(Listed entries begins)

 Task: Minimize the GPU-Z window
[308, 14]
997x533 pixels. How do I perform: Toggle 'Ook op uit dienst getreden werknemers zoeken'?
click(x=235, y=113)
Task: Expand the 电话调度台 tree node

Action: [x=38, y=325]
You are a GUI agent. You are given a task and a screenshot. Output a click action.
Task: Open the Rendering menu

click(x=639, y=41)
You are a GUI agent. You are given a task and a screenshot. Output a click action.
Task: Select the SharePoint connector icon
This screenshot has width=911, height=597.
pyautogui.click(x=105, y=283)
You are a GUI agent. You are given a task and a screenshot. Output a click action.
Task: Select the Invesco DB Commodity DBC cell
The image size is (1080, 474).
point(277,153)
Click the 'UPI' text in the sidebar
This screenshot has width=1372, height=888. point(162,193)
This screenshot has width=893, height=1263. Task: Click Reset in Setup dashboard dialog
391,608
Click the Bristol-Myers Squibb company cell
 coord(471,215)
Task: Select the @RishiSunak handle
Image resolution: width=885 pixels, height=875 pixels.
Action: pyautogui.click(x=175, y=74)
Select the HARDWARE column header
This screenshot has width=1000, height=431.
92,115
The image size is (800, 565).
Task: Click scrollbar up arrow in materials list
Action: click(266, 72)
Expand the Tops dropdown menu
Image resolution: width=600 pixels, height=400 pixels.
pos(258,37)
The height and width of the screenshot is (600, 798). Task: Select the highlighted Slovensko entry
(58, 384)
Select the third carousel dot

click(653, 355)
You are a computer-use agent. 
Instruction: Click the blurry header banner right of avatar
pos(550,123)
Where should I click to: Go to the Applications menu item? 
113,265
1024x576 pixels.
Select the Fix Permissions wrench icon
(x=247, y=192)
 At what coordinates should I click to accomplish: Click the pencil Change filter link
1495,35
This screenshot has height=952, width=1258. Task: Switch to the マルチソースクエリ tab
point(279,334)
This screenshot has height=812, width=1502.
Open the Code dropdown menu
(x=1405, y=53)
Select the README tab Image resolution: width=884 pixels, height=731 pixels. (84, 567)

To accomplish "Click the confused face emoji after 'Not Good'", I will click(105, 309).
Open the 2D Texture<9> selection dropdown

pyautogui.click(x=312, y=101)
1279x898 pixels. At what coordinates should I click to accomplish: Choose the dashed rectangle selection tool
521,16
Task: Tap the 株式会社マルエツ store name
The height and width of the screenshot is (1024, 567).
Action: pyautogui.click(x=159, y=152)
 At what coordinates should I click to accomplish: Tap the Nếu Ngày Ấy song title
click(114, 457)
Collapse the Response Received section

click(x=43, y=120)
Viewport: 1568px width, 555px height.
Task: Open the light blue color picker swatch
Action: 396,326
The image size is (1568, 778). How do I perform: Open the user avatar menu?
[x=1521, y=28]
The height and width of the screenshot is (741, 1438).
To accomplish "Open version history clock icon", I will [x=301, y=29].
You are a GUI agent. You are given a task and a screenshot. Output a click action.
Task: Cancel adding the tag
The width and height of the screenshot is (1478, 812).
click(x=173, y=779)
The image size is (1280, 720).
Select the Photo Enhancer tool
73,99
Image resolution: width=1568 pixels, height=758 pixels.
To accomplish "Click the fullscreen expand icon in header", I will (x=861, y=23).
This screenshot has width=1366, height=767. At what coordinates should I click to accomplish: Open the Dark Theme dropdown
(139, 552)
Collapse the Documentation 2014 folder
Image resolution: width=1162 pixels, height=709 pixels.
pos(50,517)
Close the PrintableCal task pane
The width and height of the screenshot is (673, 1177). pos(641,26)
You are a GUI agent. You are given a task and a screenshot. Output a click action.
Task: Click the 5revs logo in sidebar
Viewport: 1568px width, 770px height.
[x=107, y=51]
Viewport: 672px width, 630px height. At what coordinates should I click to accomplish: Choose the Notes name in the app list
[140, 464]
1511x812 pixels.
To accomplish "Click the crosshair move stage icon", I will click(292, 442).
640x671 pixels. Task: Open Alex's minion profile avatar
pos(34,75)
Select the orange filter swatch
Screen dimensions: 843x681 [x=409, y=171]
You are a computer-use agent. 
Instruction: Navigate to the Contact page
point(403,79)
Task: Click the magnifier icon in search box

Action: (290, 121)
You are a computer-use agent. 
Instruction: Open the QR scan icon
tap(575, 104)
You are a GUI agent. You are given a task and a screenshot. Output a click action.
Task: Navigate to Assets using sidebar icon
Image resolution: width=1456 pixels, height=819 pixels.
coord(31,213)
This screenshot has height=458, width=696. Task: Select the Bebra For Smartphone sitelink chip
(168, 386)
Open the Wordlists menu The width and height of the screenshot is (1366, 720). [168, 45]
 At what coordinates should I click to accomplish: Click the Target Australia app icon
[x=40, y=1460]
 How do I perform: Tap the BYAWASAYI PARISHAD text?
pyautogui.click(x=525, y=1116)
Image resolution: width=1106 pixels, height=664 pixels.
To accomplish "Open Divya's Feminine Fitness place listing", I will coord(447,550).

(Listed entries ends)

**Exercise brief**
Starting at the first line of the data above, retype each line exactly until you reach the line containing "Task: Select the SharePoint connector icon", and include that line too.

**Output for this task**
 Task: Minimize the GPU-Z window
[308, 14]
997x533 pixels. How do I perform: Toggle 'Ook op uit dienst getreden werknemers zoeken'?
click(x=235, y=113)
Task: Expand the 电话调度台 tree node

Action: [x=38, y=325]
You are a GUI agent. You are given a task and a screenshot. Output a click action.
Task: Open the Rendering menu

click(x=639, y=41)
You are a GUI agent. You are given a task and a screenshot. Output a click action.
Task: Select the SharePoint connector icon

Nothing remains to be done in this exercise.